Re: [PATCH v4 3/4] gpu: ipu-ic: Add complete image conversion support with tiling

From: Philipp Zabel
Date: Fri Sep 16 2016 - 10:16:23 EST


Hi Steve,

thanks for the update.

Am Mittwoch, den 14.09.2016, 18:45 -0700 schrieb Steve Longerbeam:
> Hi Philipp,
>
>
> On 09/06/2016 02:26 AM, Philipp Zabel wrote:
> > Hi Steve,
> >
> > Am Mittwoch, den 17.08.2016, 17:50 -0700 schrieb Steve Longerbeam:
> >> This patch implements complete image conversion support to ipu-ic,
> >> with tiling to support scaling to and from images up to 4096x4096.
> >> Image rotation is also supported.
> >>
> >> The internal API is subsystem agnostic (no V4L2 dependency except
> >> for the use of V4L2 fourcc pixel formats).
> >>
> >> Callers prepare for image conversion by calling
> >> ipu_image_convert_prepare(), which initializes the parameters of
> >> the conversion.
> > ... and possibly allocates intermediate buffers for rotation support.
> > This should be documented somewhere, with a node that v4l2 users should
> > be doing this during REQBUFS.
>
> I added comment headers for all the image conversion prototypes.
> It caused bloat in imx-ipu-v3.h, so I moved it to a new header:
> include/video/imx-image-convert.h, but let me know if we should put
> this somewhere else and/or under Documentation/ somewhere.

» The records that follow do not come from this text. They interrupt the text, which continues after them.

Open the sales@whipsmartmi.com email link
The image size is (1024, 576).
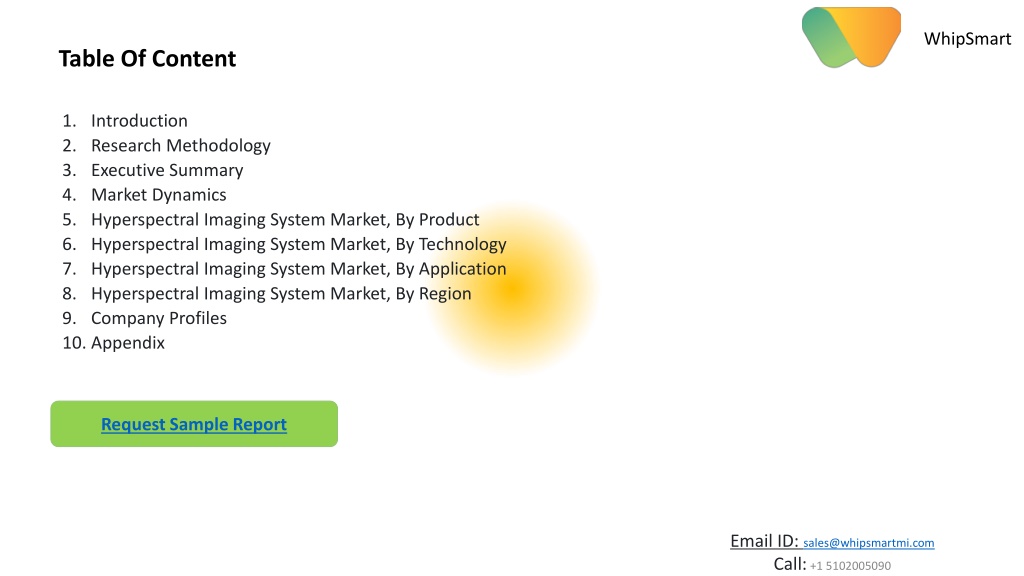tap(869, 543)
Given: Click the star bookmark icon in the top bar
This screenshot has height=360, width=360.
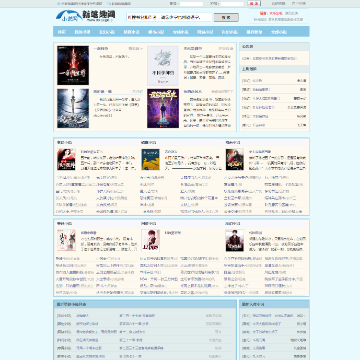Looking at the screenshot, I should pos(59,4).
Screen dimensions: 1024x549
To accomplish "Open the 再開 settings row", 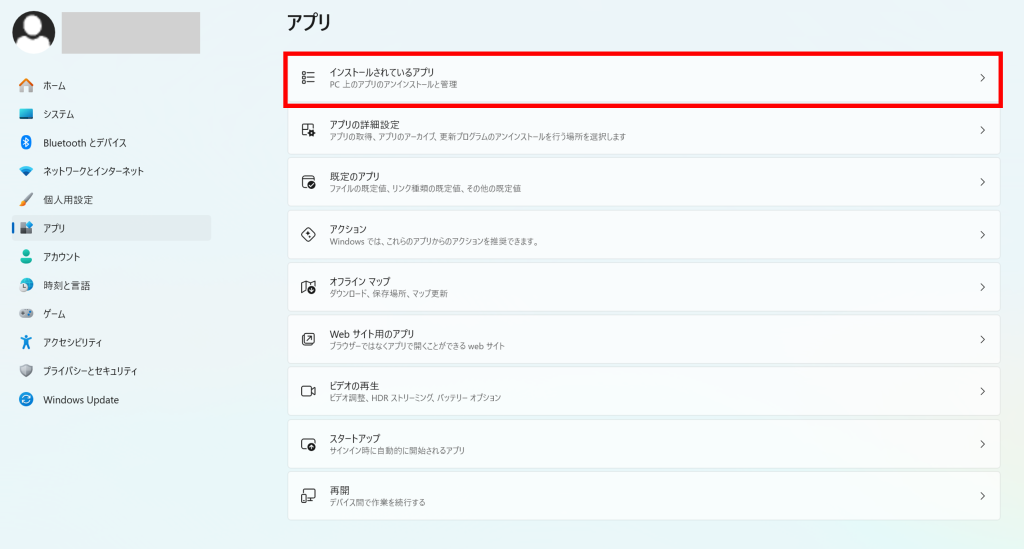I will pos(643,496).
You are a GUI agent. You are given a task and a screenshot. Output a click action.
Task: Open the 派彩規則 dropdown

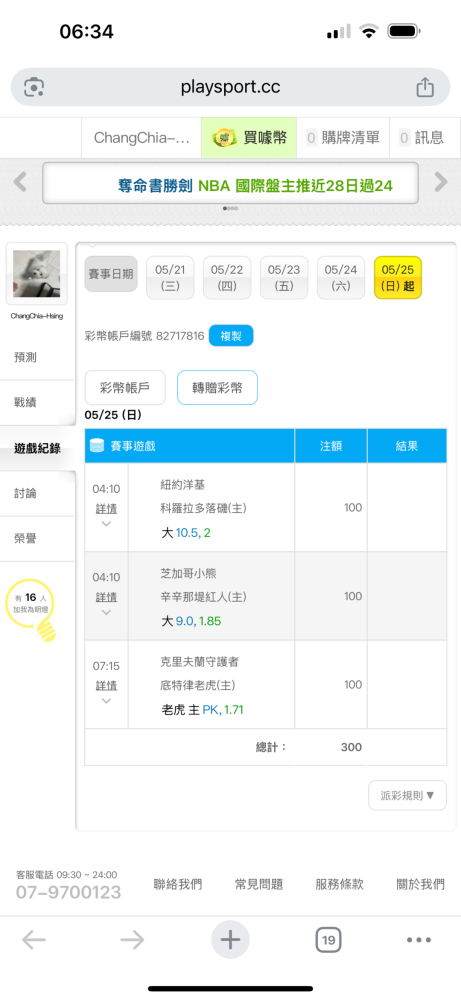[x=407, y=795]
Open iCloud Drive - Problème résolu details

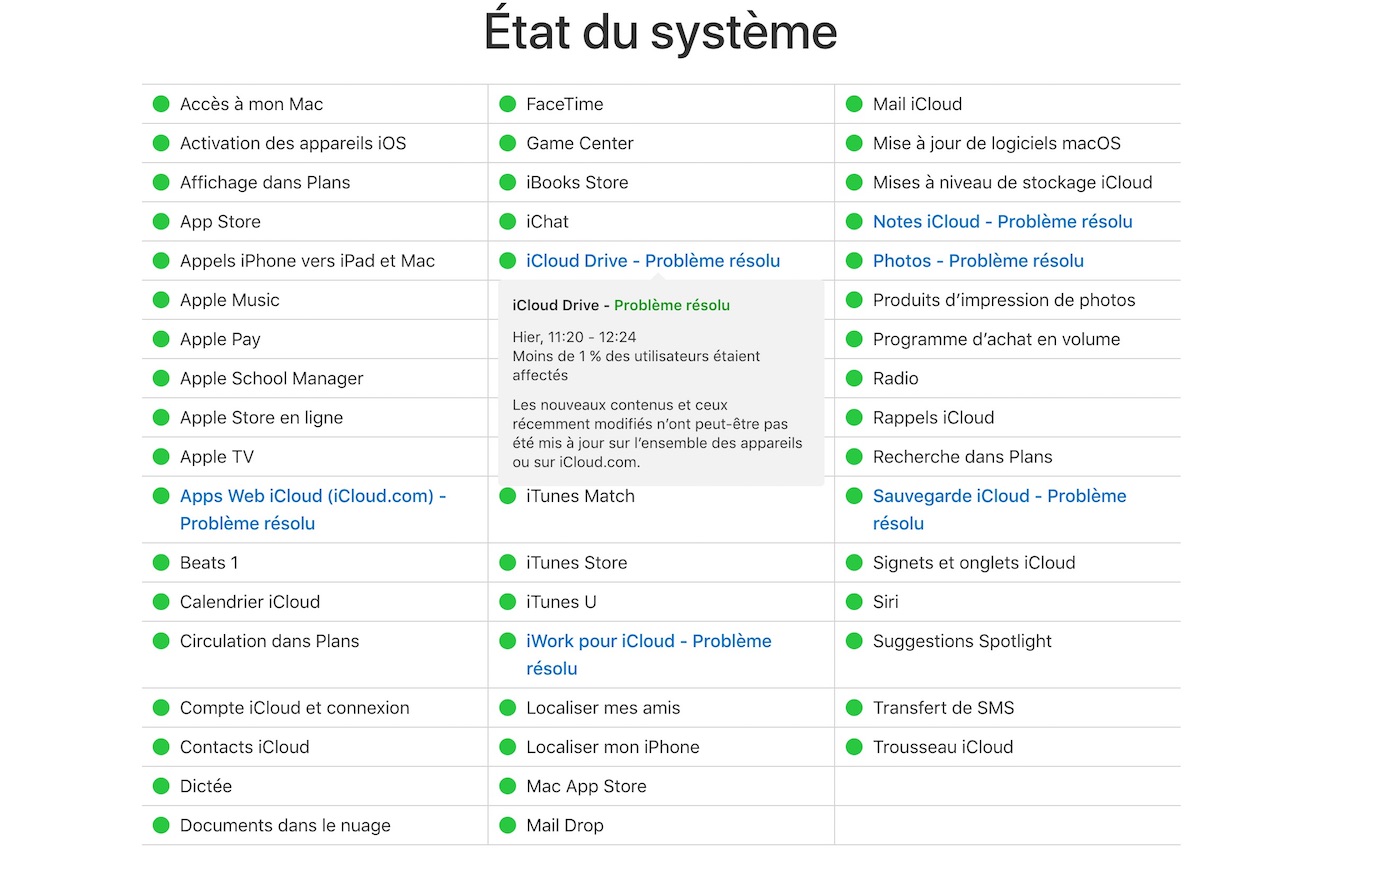tap(653, 261)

I think that is the right place already. imx-image-convert.h could be
renamed to imx-ipu-image-convert.h, to make clear that this is about the
IPU image converter.

> >> The caller passes in the ipu_ic task to use for
> >> the conversion, the input and output image formats, a rotation mode,
> >> and a completion callback and completion context pointer:
> >>
> >> struct image_converter_ctx *
> >> ipu_image_convert_prepare(struct ipu_ic *ic,
> >> struct ipu_image *in, struct ipu_image *out,
> >> enum ipu_rotate_mode rot_mode,
> >> image_converter_cb_t complete,
> >> void *complete_context);
> > As I commented on the other patch, I think the image_convert functions
> > should use a separate handle for the image conversion queues that sit on
> > top of the ipu_ic task handles.
>
> Here is a new prototype I came up with:
>
> struct ipu_image_convert_ctx *
> ipu_image_convert_prepare(struct ipu_soc *ipu, enum ipu_ic_task ic_task,
> struct ipu_image *in, struct ipu_image *out,
> enum ipu_rotate_mode rot_mode,
> ipu_image_convert_cb_t complete,
> void *complete_context);
>
> In other words, the ipu_ic handle is replaced by the IPU handle and IC task
> that are requested for carrying out the conversion.

Looks good to me for now.

> The image converter will acquire the ipu_ic handle internally, whenever
> there
> are queued contexts to that IC task (which I am calling a 'struct
> ipu_image_convert_chan').
> This way the IC handle can be shared by all contexts using that IC task.
> After all
> contexts have been freed from the (struct
> ipu_image_convert_chan)->ctx_list queue,
> the ipu_ic handle is freed.
>
> The ipu_ic handle is acquired in get_ipu_resources() and freed in
> release_ipu_resources(),
> along with all the other IPU resources that *could possibly be needed*
> in that
> ipu_image_convert_chan by future contexts (*all* idmac channels, *all*
> irqs).

Ok.

[...]
> >> +#define MIN_W 128
> >> +#define MIN_H 128
> > Where does this minimum come from?
>
> Nowhere really :) This is just some sane minimums, to pass
> to clamp_align() when aligning input/output width/height in
> ipu_image_convert_adjust().

Let's use hardware minimum in the low level code. Sane defaults are for
the V4L2 API. Would that be 8x2 pixels per input tile?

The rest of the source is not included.